Extracted records
☆ ☆ ☆

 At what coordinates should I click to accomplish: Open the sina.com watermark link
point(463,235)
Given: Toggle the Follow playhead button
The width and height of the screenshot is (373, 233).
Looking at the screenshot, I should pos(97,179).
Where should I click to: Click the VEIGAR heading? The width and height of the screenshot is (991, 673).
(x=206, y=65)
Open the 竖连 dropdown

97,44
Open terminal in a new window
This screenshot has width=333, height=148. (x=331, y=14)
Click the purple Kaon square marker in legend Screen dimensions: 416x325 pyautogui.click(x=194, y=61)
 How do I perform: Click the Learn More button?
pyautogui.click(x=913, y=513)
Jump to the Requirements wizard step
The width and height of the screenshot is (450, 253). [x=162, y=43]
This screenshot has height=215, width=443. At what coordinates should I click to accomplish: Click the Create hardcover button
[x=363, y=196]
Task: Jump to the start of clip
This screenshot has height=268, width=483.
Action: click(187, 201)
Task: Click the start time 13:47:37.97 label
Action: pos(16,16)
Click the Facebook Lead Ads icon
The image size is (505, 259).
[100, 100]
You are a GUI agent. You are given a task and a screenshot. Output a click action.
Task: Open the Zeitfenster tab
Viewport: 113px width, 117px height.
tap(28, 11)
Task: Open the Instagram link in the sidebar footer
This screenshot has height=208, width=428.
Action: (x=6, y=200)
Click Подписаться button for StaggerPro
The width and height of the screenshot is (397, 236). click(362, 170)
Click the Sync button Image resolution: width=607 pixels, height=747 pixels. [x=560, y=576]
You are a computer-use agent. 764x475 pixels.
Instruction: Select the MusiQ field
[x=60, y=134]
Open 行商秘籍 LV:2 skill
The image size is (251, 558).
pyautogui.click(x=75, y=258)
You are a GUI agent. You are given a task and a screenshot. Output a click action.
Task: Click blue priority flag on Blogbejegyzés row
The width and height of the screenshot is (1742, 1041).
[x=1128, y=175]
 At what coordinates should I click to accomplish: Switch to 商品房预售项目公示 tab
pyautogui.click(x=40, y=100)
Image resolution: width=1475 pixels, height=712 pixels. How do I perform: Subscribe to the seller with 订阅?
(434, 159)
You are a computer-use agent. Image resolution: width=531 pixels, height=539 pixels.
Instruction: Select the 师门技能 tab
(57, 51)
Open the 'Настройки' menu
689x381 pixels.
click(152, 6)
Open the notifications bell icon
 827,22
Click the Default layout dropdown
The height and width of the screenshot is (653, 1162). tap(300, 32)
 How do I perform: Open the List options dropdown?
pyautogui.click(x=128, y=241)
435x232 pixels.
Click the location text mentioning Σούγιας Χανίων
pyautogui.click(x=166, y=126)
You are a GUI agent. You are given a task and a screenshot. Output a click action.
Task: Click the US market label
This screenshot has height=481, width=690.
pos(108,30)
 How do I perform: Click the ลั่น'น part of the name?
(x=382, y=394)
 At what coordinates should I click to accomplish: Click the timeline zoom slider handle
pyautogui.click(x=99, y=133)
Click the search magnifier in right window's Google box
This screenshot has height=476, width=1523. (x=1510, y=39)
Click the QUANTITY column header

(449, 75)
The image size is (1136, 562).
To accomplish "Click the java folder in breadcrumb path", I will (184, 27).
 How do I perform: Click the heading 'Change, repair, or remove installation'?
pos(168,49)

☆ ☆ ☆

WHAT TO WORK ON:
Pull out all lines from the entries above in which the word "computer" appears.

REPLY TO THE TASK:
You are a computer-use agent. 764x475 pixels.
You are a computer-use agent. Image resolution: width=531 pixels, height=539 pixels.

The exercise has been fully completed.